# Task to carry out
Should a line below contain the word "computer", report it.

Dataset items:

————

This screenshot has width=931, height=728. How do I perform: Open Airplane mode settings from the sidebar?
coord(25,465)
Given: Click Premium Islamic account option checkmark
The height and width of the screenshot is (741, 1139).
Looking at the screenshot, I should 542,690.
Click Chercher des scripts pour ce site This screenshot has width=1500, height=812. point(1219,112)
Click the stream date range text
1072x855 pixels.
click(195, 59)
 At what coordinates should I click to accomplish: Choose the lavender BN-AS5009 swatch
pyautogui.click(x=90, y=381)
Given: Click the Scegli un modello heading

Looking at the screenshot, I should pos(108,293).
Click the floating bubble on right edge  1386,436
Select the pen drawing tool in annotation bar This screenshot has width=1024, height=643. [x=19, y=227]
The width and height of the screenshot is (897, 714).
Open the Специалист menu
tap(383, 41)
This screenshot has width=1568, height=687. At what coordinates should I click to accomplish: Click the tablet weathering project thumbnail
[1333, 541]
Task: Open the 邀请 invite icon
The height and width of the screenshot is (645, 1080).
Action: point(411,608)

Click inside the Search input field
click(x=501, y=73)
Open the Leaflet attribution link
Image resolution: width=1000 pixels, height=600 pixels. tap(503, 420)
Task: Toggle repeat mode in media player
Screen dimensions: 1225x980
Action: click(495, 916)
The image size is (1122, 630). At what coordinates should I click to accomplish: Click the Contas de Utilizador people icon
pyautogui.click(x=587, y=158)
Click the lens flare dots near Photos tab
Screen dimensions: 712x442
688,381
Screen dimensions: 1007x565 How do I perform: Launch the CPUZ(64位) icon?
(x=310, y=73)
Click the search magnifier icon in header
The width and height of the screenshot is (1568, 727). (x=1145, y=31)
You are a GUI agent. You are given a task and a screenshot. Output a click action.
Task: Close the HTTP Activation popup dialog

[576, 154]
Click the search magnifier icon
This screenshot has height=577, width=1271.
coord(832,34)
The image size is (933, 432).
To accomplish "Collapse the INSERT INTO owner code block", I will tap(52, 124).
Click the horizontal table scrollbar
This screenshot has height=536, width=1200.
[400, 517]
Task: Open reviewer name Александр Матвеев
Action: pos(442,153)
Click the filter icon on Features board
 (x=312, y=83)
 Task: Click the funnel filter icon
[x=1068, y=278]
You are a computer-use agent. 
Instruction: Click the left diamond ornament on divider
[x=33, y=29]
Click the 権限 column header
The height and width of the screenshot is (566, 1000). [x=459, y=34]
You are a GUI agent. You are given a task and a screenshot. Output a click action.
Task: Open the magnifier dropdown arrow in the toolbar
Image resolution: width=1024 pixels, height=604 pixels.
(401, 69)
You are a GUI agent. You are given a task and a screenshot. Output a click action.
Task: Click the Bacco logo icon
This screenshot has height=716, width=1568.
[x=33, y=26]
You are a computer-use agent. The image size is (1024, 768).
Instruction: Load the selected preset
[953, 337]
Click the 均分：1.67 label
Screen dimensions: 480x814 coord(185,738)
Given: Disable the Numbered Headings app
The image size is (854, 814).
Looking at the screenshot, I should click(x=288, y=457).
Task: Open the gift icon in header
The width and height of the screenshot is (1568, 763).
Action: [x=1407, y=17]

————

# Task result
You are a computer-use agent. 
You are a computer-use agent. The image size is (1024, 768).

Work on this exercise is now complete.